I'm introducing you to Cheryl today because I asked her to write a note to you, dear young mom. I wanted you to hear the encouragement of a mom who has been where you are. A mom who has given up a career that offered her (literally) fame and noteriety, a mom who had her three kids in under three years, a mom who homeschooled, struggled through a rough first patch of marriage, and who now is walking alongside two kids in college and one in her senior year of high school at home. She hasn't always felt like a good mom. Me neither.

 

 

My mantra after I became a Christian when my children were young and someone would compliment their behavior or attitude was always, “It is despite me and by Gods grace only”. I honestly believed this with every thing in me, but do not for one minute be fooled to think that in the quiet places of my heart and ego I was not basking in the praise.

The truth is my identity as a mom is very tightly knit into the fabric of who, what, how, when, where, and why my children are who they are and do what they do. 

During times of exemplary behavior I find it easy to praise and credit God and remove myself from the picture. But what about times of struggle, mis-behavior, bad choices, public sin? An interesting dynamic happens; I become an utter failure. On all fronts.

I have failed the Lord because I did not follow His commands closely enough. I become personally responsible for ruining the current and future life of the child at hand and to be sure that of all the children in my household and under my parental influence. I talk too much. I yell even more. I damaged his masculinity, his self esteem. He is ill-equipped for all of life because of me and this is why a particular sin or sin habit exists in his life.

HMMM . . . what just happened here?

Where did my God of grace, mercy, and love go? Where did my God who supplies all my need hide? How did I manage to push Him off the throne and put myself there in His place?

Is it my view of myself? Is it my view of God? Or is it my wrong view of both?

The truth is, it is both. If God is Sovereign in the good of life, He is Sovereign in the struggles, the sin, and the ugliness of life or He is not Sovereign at all. As Joseph told his brothers, “You meant it for evil but God meant it for good”. This is true in mine and my children’s lives as well.

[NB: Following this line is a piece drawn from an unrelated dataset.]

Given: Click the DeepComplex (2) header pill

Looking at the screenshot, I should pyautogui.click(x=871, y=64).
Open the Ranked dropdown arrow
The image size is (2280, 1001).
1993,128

Biblically speaking, trials, struggles, and even sin is an opportunity for God to sift the chaffe from the wheat, to grow us, refine us, and conform us to the image of Jesus. It is an opportunity for us to grow in His grace. Because He loves us, He chastens us. It is through the trials that we realize our desperate need and His far-reaching love, grace, mercy, goodness, and kindness. That we and our children can do nothing apart from Him and any good we do is as a filthy rag if not for Jesus.

So, sweet mama who may be struggling right now with a disappointing situation with one of your children, remember Who alone is able. Remember Who alone is faithful and just. Remember Who alone will complete the work that HE began in your child and in you. And remember, it is still despite you and by God’s grace alone.